The big orange or Lowes will usually throw in a free machine rental if you buy the blown in from them.

thanx i will check that this weekend.

gregzoll 01-23-2013 07:31 PM

It may just be the convection currents from inadequate returns, and supply for the rooms. Now depending on the builder, as what I have seen from Holmes on Homes, there is a lot to be desired even on brand new builds. What temp do you keep the heat at during the day & night hours? How many square feet, and how many floors? Any rooms over the garage?

Also, if there is a basement or crawlspace, is there any insulation around the perimeter where the main floor meets the foundation? Go ahead and post pictures. Also, if you contact City hall, they should have permit & build info, and hopefully the blueprints still on file.

Now the worst case scenario is that if you are in a large subdivision that was built at around the same time, subs would have been paid by the structure, not the hour, and would take as many short cuts as they could, so they could get each one done as quick as possible, so they could move on to the next one.

Post supply & return temps, along with room temps, and depth of insulation in the attic space.

Amitabh 01-23-2013 07:51 PM

2 Attachment(s)
Completely agree with the whole holmes on homes deal. i have seen a few episode and its scary what one sees. Those neighbourhoods are close to me too.

i keep my temp constant at 22C, but on the second floor the temp only reads 20C.

House description:

- 3 floors: unfinished basement, main floor, upstairs (Bedrooms)
- one room half over the garage.
- 2700 sqft, hvac is tranexr90


We are a subdivision that went up in 2004. Not a one off build.

I have some homework to do, meaning getting the depth insulation in the attic and running the incense.

As for supply temps and return temps, how do i get that?

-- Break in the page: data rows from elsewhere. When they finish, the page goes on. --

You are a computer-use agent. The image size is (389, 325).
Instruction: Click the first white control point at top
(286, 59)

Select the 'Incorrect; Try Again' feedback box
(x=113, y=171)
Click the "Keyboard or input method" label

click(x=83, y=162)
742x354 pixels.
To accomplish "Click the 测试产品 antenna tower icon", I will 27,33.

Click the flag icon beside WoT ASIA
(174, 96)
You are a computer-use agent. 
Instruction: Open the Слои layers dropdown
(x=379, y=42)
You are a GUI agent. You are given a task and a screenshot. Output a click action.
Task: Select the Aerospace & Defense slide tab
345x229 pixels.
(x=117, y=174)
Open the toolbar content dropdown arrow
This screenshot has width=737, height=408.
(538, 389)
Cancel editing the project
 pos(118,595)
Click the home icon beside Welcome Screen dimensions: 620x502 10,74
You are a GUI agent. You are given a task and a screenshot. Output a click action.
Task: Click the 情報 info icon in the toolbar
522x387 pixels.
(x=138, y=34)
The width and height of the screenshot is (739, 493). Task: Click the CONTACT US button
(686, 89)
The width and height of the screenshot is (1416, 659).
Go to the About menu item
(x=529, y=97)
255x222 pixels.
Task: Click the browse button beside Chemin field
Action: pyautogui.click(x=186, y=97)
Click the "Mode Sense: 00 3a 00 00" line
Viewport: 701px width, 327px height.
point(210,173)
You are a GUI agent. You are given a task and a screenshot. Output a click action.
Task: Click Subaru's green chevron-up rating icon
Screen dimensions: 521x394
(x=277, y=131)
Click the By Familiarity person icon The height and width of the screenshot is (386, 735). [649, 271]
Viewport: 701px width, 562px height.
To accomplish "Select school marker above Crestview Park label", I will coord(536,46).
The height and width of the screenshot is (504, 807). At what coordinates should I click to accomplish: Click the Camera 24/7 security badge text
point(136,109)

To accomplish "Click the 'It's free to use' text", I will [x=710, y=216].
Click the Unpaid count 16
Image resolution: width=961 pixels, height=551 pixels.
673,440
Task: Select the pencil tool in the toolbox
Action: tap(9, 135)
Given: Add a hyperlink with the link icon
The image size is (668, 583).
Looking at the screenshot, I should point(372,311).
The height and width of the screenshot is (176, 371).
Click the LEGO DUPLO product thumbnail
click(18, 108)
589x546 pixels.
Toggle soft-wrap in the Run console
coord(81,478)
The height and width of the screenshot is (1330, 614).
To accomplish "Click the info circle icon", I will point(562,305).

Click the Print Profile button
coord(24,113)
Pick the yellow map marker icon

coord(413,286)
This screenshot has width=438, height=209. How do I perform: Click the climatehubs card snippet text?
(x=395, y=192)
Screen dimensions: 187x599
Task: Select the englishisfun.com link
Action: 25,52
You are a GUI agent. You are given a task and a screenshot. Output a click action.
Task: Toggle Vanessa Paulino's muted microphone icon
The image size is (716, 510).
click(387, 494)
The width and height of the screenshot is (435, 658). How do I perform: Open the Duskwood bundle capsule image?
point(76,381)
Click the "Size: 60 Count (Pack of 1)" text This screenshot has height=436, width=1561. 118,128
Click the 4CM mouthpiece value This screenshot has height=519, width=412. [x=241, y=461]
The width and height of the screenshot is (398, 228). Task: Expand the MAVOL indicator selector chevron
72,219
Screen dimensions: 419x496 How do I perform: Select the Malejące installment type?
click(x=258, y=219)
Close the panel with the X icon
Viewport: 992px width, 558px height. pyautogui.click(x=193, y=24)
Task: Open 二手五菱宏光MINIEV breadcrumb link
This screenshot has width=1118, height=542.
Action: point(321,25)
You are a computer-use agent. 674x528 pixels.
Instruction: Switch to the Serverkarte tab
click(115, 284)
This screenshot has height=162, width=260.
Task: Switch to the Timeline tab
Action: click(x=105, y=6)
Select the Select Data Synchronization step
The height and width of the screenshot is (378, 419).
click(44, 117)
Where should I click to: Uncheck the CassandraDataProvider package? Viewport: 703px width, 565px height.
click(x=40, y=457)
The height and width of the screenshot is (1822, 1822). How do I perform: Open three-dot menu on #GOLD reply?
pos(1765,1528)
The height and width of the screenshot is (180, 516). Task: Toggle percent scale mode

Here are two pix of the basement meeting the subfloor. You will notice in the second picture a natural gas pipe that goes up into the natural gas fireplace on the mainfloor, that whole is huge and dont know if that is contributing to the draft that comes from the fireplace.

thanx for the help

gregzoll 01-23-2013 08:23 PM

68 to 71 is not bad for temps. As for temp & cfm from Supply, you can get one of these http://www.extech.com/instruments/ca...es.asp?catid=1 You may be able to rent one from the local Home depot, or just contact your guy that checks your hvac equipment regularly, and see if they have access to one.

To just take the temps fo Supply & return, I use a Kitchen thermometer like this http://www.amazon.com/Taylor-Classic...en+thermometer to check. Not only good to have in the Kitchen, but comes in handy for checking hvac air temps.

Amitabh 01-28-2013 10:23 AM

Hi

Been busy! i havent gotten to all my homework. I did however walk over to all my registers and noticed that the air flow is stronger on the west side of the house vs. the east side.

Then i went to insect my duct work, and it looks pretty good, no major leaks.

interesting, why would one side of the house have weaker air flow through the registers.